### Exercise brief
What this exercise needs is every entry restated as written, with no pictures.

Source records
----------

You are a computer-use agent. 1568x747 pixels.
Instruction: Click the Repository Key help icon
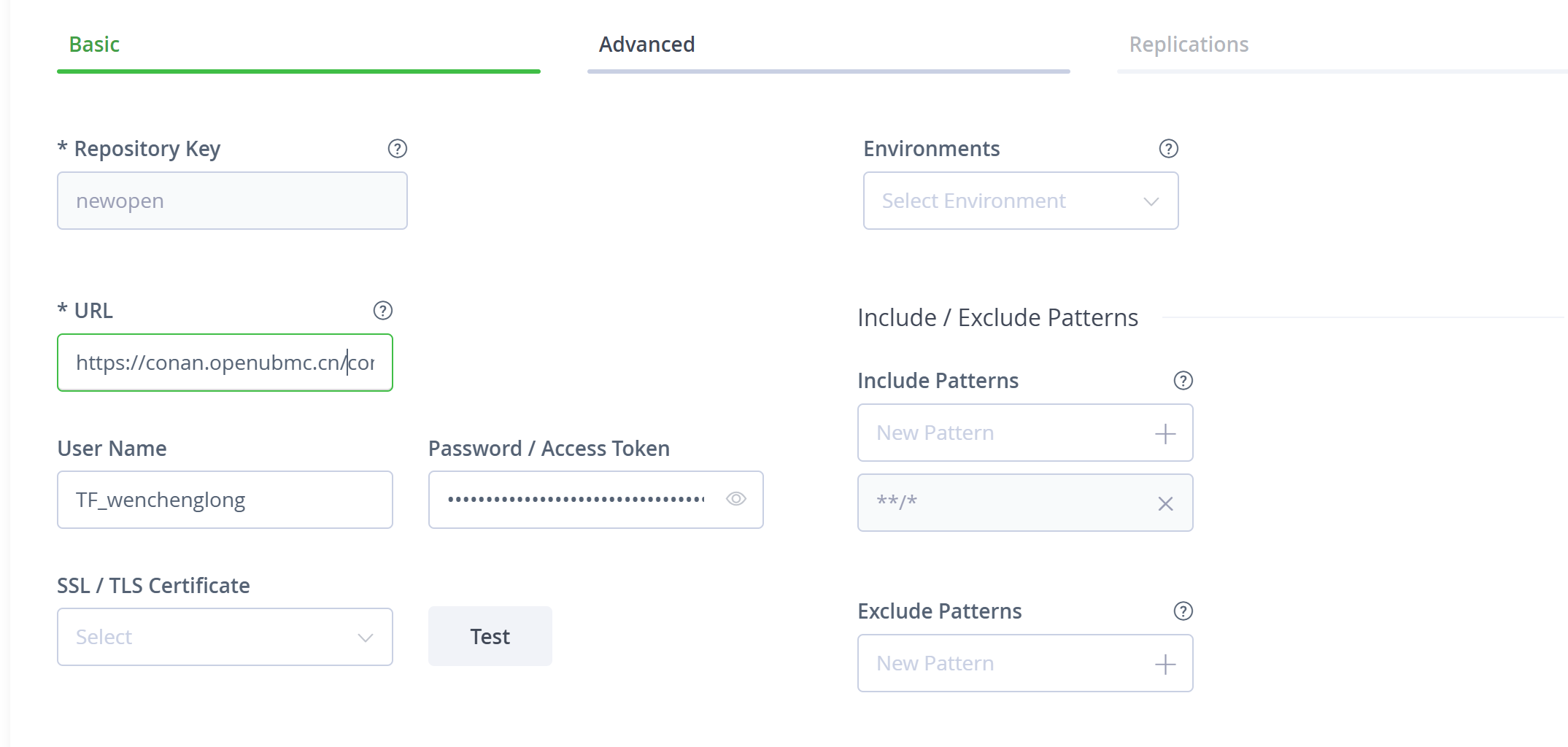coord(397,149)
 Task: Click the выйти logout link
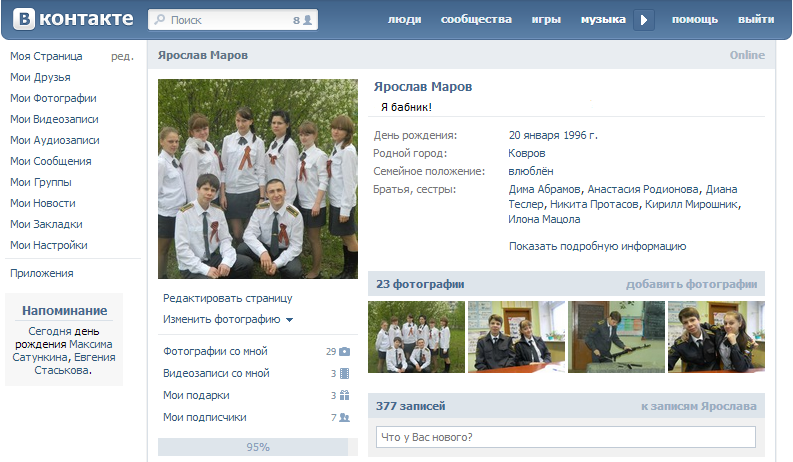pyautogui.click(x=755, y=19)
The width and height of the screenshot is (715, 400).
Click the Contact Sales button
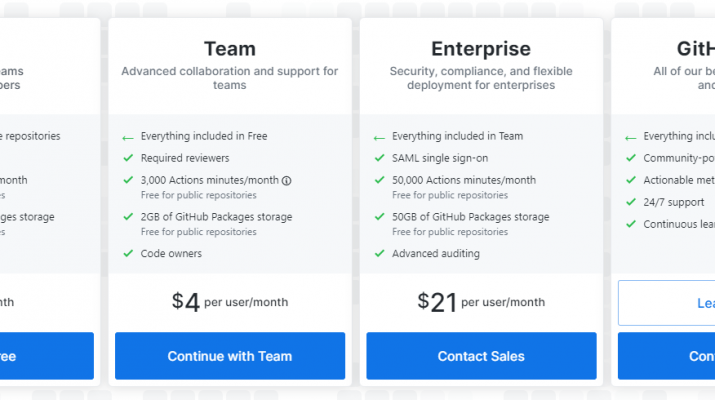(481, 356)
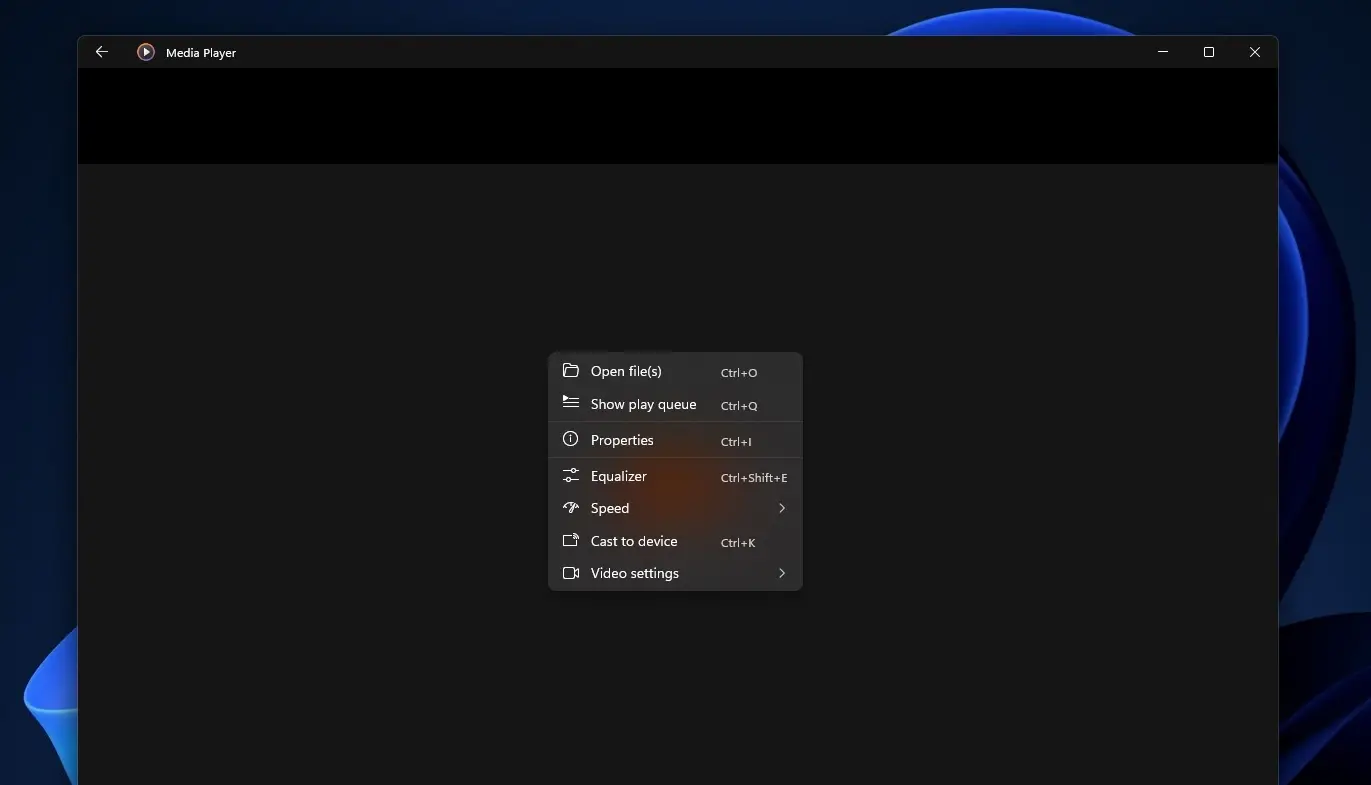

----------

### Reply to the exercise
You are a computer-use agent. 1568x747 pixels.
Instruction: Click the Repository Key help icon
coord(397,149)
 Task: Click the выйти logout link
pyautogui.click(x=755, y=19)
The width and height of the screenshot is (715, 400).
Click the Contact Sales button
(481, 356)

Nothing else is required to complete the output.